Abstract:Problem-Based Learning (PBL) has significantly impacted biomedical engineering (BME) education since its introduction in the early 2000s, effectively enhancing critical thinking and real-world knowledge application among students. With biomedical engineering rapidly converging with artificial intelligence (AI), integrating effective AI education into established curricula has become challenging yet increasingly necessary. Recent advancements, including AI's recognition by the 2024 Nobel Prize, have highlighted the importance of training students comprehensively in biomedical AI. However, effective biomedical AI education faces substantial obstacles, such as diverse student backgrounds, limited personalized mentoring, constrained computational resources, and difficulties in safely scaling hands-on practical experiments due to privacy and ethical concerns associated with biomedical data. To overcome these issues, we conducted a three-year (2021-2023) case study implementing an advanced PBL framework tailored specifically for biomedical AI education, involving 92 undergraduate and 156 graduate students from the joint Biomedical Engineering program of Georgia Institute of Technology and Emory University.
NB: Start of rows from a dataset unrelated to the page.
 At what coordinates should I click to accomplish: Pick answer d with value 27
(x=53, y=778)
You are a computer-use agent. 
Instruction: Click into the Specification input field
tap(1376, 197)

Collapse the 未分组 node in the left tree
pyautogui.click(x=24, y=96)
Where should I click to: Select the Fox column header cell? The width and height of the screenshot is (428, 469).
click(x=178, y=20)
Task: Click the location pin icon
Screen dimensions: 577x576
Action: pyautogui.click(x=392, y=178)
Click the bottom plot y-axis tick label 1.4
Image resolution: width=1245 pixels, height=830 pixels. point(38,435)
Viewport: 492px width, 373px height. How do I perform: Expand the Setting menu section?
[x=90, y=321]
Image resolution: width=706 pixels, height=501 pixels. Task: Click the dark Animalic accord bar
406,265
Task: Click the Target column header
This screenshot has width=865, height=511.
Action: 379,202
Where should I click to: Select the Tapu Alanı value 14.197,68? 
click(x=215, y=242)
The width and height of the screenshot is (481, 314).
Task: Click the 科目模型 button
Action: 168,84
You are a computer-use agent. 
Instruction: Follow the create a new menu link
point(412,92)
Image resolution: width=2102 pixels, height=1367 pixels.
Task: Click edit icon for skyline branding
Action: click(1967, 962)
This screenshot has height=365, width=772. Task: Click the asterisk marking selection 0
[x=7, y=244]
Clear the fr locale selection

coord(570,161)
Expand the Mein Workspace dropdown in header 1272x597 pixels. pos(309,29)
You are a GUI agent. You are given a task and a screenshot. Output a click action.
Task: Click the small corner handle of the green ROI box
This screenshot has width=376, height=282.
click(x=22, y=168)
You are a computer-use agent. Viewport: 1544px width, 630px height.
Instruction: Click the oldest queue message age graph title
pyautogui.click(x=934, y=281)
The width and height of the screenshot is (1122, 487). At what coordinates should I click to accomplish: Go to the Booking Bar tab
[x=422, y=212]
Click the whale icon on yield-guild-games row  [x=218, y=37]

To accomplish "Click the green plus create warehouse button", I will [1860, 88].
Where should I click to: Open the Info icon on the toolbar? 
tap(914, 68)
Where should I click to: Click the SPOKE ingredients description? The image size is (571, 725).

Our approach emphasizes collaborative, interdisciplinary problem-solving through authentic biomedical AI challenges. The implementation led to measurable improvements in learning outcomes, evidenced by high research productivity (16 student-authored publications), consistently positive peer evaluations, and successful development of innovative computational methods addressing real biomedical challenges. Additionally, we examined the role of generative AI both as a teaching subject and an educational support tool within the PBL framework. Our study presents a practical and scalable roadmap for biomedical engineering departments aiming to integrate robust AI education into their curricula.